Erfolgreicher CDU-Antrag zur Verkehrsberuhigung der Sandstraße

Der CDU-Vorsitzende Jürgen Neipp freut sich, dass in der letzten Sitzung des Ausschuss für Umwelt- und Naturschutz der CDU-Antrag 304/2010 „Verkehrsberuhigende Maßnahmen in der Sandstraße und im örtlichen Bereich der Tannenbergstraße von der Heidelberger Straße bis zum Schuldorf Bergstraße“ die Zustimmung der anderen Fraktionen gefunden hat, nachdem Anwohner in einer Sitzungsunterbrechung die Dringlichkeit verdeutlichten. Ziel des Antrags ist ein 5 Punkte-Plan zur Verkehrsberuhigung in der Sandstraße und den angrenzenden Straßen.
Die Sandstraße und die Tannenbergstraße im Bereich zwischen Heidelberger-Straße und Sandstraße sind Andienungsstraßen für die Sportstätten, das Schuldorf Bergstraße, das Seniorenheim, eine Gaststätte, den Jugendtreff, die Werkstatt Sonne, die kommunale Kindertagesstätte, die lnternationale Preschool, die lnternationale Schule sowie die Postagentur. Beide Straßen sind in Stoßzeiten, insbesondere zu den Öffnungszeiten der Kindertagesstätten und des Schuldorfs, einer hohen Verkehrsbelastung ausgesetzt.
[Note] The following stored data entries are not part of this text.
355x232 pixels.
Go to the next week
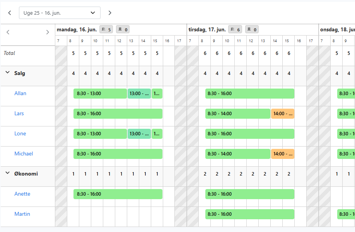pyautogui.click(x=110, y=13)
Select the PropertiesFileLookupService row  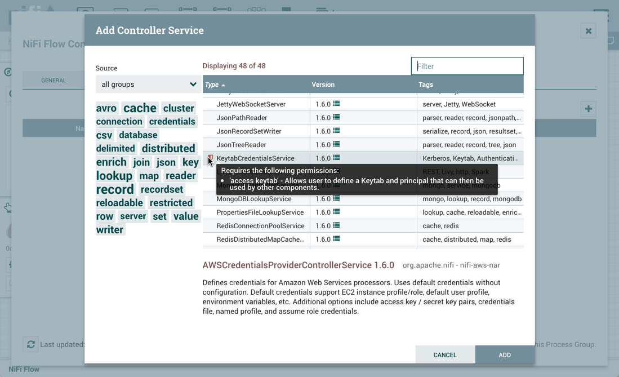click(260, 212)
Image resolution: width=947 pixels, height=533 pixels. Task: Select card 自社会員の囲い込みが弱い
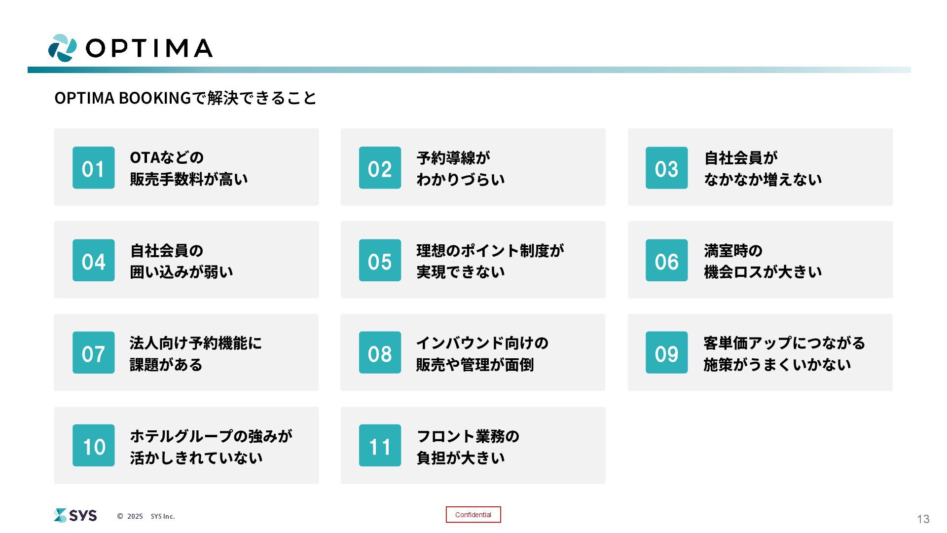pyautogui.click(x=186, y=260)
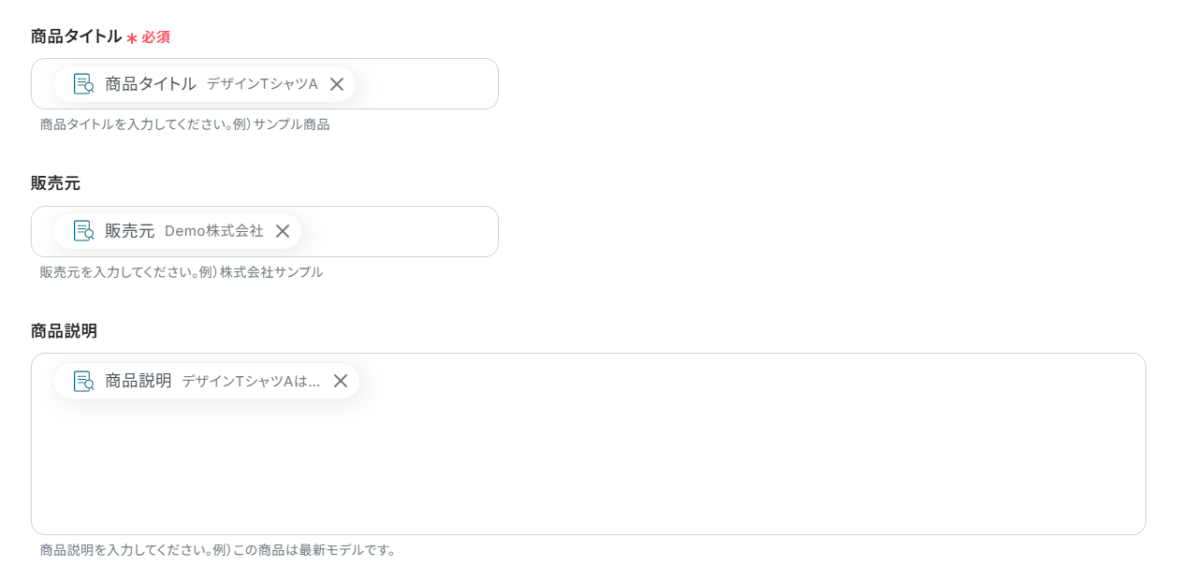Click the document icon in 商品説明 chip
The width and height of the screenshot is (1181, 581).
pyautogui.click(x=83, y=381)
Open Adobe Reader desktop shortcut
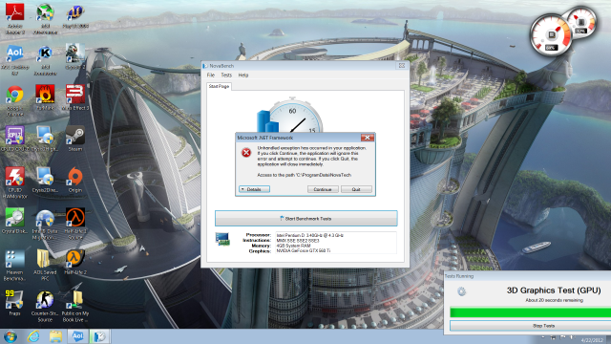 (15, 18)
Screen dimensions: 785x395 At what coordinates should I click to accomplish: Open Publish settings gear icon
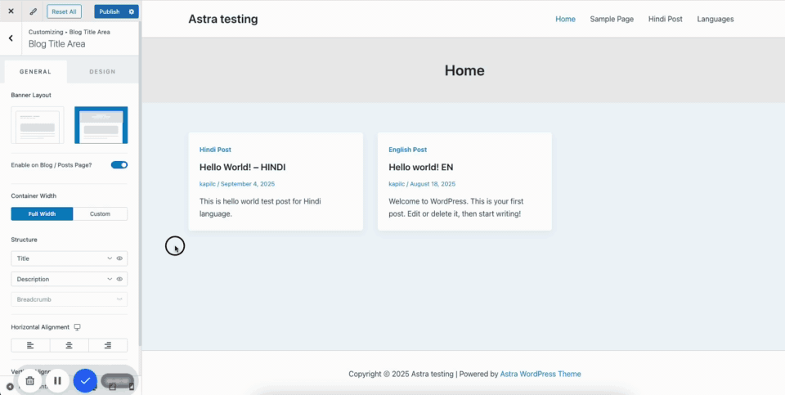pyautogui.click(x=132, y=11)
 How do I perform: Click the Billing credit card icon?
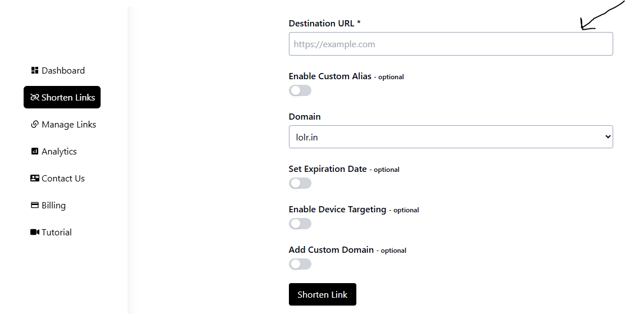(x=35, y=205)
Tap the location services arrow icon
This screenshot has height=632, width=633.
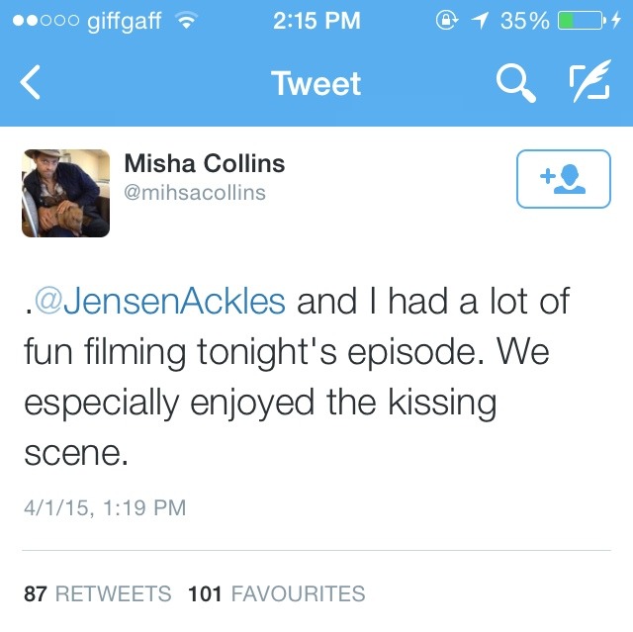pos(481,20)
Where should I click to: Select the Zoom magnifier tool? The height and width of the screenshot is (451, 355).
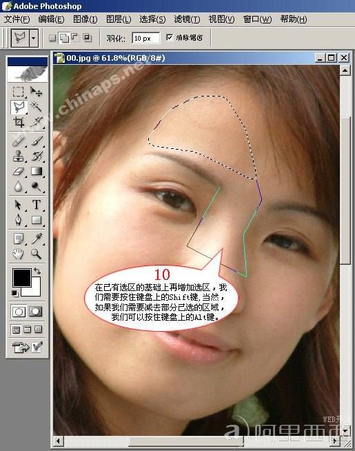click(37, 254)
Verkehrsuntersuchungen, die im Zusammenhang mit der Planung des potentiellen Neubaugebiets ,,ln der Tränk“ und der neuen Großsporthalle durchgeführt wurden, belegen dies. Hauptsächlich verursacht wird das hohe Verkehrsaufkommen durch Eltern, die ihre Kinder zu den schulischen und vorschulischen Einrichtungen fahren sowie durch Lehrkräfte und Schüler, die möglichst nahe am Schuldorf parken.
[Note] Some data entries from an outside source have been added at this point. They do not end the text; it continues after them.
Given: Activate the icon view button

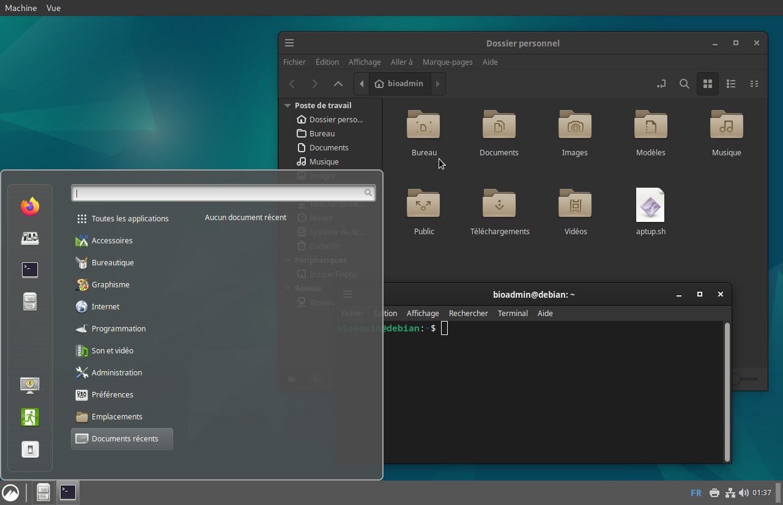Looking at the screenshot, I should coord(708,84).
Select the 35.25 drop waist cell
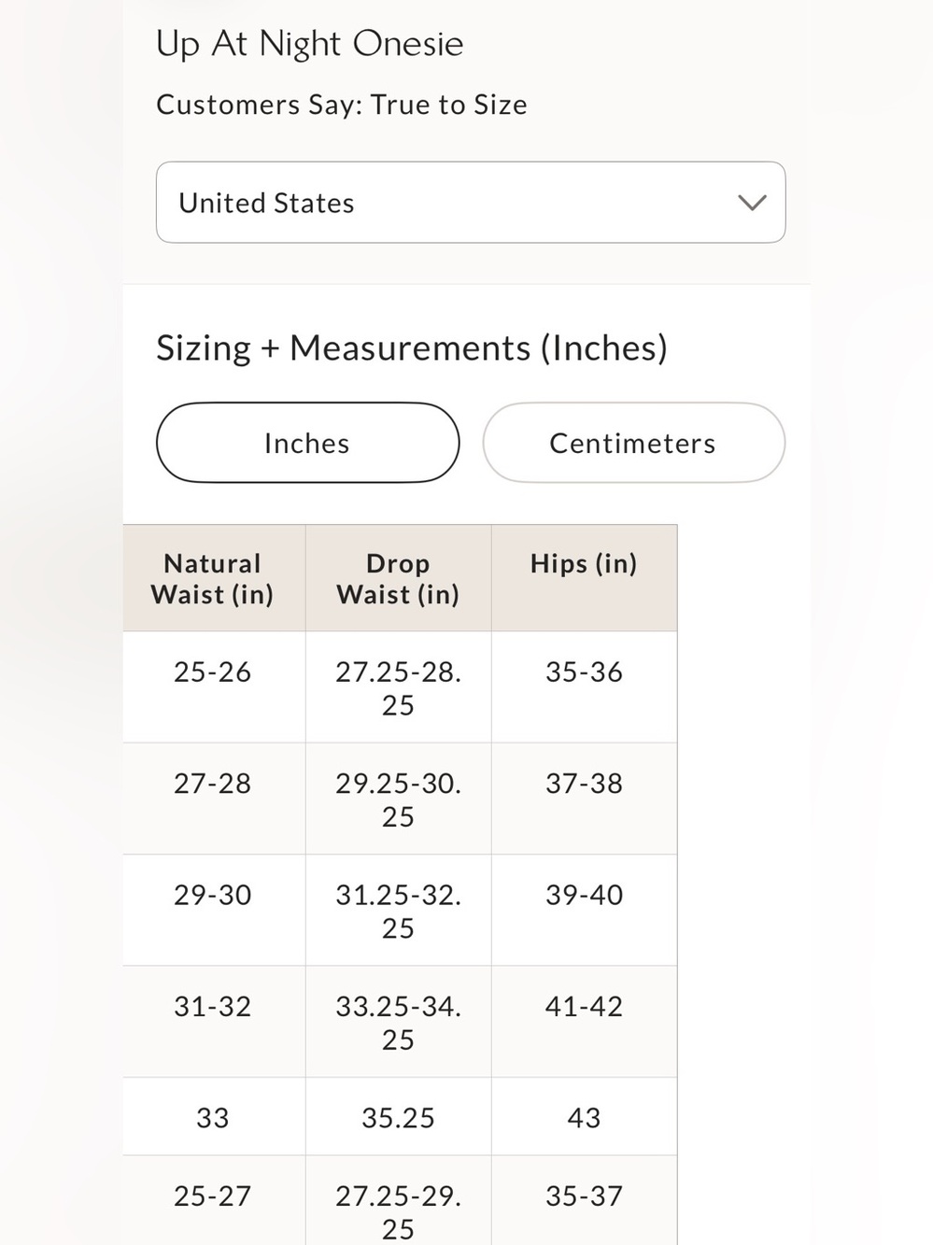 tap(399, 1117)
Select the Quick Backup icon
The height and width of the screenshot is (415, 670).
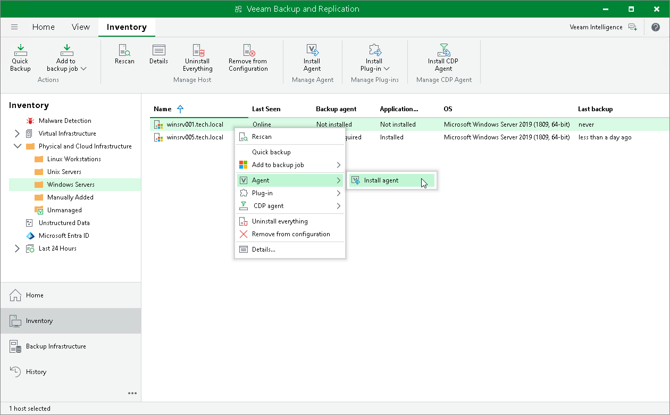point(20,57)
Das Schuldorf Bergstraße wird mit dem Ausbau der lnternationalen Schule auf bis zu 2.500 Schüler wachsen. Die verkehrliche Anbindung des Schuldorfs ist bisher an dessen bauliche Entwicklung nicht angepasst worden. ln dem vom Landkreis in Auftrag gegebenen Gutachten ,,Erweiterung Schuldorf Bergstraße – Verkehrliche Erschließung“ aus dem Jahr 2008 heißt es: ,,Aufgrund der zusätzlichen Schüler (wie auch Lehrer) ist eine Erhöhung des durch das Schuldorf induzierten Kraftfahrzeug-Verkehrs zu erwarten.“

Tannenbergstraße und Sandstraße werden zudem durch den landwirtschaftlichen Verkehr belastet, der auf dem Wirtschaftsweg zwischen Sandstraße und der L3103 stattfindet. Zu beobachten ist, dass dieser Weg von einigen Autofahrern seit der Zerstörung der versenkbaren Poller in Höhe des Christian-Stock-Stadions am Morgen und am Abend wieder zunehmend als Abkürzung benutzt wird, um den durch den Berufsverkehr verursachten Rückstau an der Ampelkreuzung Alte Bergstraße/Ludwigstraße zu umgehen. Die Tannenbergstraße wird zudem genutzt, um schneller ohne Ampelschaltung zu den Einkaufsmärkten am Grundweg und an der Friedrich-Ebertstraße zu gelangen oder den morgendlichen Rückstau auf der Heidelberger Straße zu umfahren.

Um eine verkehrliche Entlastung der Sandstraße und eines Teils der Tannenbergstraße zu erreichen, muss die verkehrliche Erschließung des Schuldorfs neu geregelt werden. Weiterhin sollte der Kraftverkehr nicht nur auf die Strecke Tannenbergstraße – Sandstraße konzentriert bleiben, sondern auch zum Teil auf Nebenstrecken verteilt werden. Deshalb ist zu prüfen, ob durch verkehrsplanerische Maßnahmen in diesem Bereich eine verkehrliche Beruhigung bzw. Entlastung erreicht werden kann, erklärt der Fraktionsvorsitzende Sven Holzhauer.